• **Task directions**:
Every line below between the one holding "Task: Switch to the Transporte tab" and the one holding "This screenshot has width=1078, height=804.", inclusive, should be copied exactly, and no other line.

+ + + +

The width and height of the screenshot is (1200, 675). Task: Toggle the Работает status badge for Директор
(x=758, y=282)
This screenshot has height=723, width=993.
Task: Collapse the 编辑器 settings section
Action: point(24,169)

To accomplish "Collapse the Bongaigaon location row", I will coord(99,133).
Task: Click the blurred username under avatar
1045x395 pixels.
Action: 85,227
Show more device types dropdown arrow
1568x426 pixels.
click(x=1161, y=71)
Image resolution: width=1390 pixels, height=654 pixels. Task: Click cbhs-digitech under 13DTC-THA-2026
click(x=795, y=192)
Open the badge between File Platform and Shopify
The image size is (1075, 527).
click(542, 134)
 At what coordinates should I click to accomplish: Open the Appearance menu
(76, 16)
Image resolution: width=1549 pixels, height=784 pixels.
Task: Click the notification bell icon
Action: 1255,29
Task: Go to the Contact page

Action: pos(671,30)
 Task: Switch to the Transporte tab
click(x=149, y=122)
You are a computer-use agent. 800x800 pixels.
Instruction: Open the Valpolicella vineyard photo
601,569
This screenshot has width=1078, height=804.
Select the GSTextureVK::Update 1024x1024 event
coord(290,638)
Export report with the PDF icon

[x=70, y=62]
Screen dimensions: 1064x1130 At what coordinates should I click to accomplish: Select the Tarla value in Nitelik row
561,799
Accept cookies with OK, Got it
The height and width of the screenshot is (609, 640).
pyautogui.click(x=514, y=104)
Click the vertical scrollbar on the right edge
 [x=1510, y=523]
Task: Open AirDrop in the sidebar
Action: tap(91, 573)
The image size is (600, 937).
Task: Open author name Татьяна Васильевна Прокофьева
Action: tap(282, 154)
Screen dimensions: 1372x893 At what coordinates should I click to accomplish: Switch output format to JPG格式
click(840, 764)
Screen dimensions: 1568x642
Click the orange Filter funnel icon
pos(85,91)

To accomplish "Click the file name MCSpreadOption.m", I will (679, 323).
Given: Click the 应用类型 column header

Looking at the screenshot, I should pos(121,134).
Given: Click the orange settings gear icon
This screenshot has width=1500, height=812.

+ + + +

• **Finished task**:
 Task: Switch to the Transporte tab
click(x=149, y=122)
You are a computer-use agent. 800x800 pixels.
Instruction: Open the Valpolicella vineyard photo
601,569
This screenshot has width=1078, height=804.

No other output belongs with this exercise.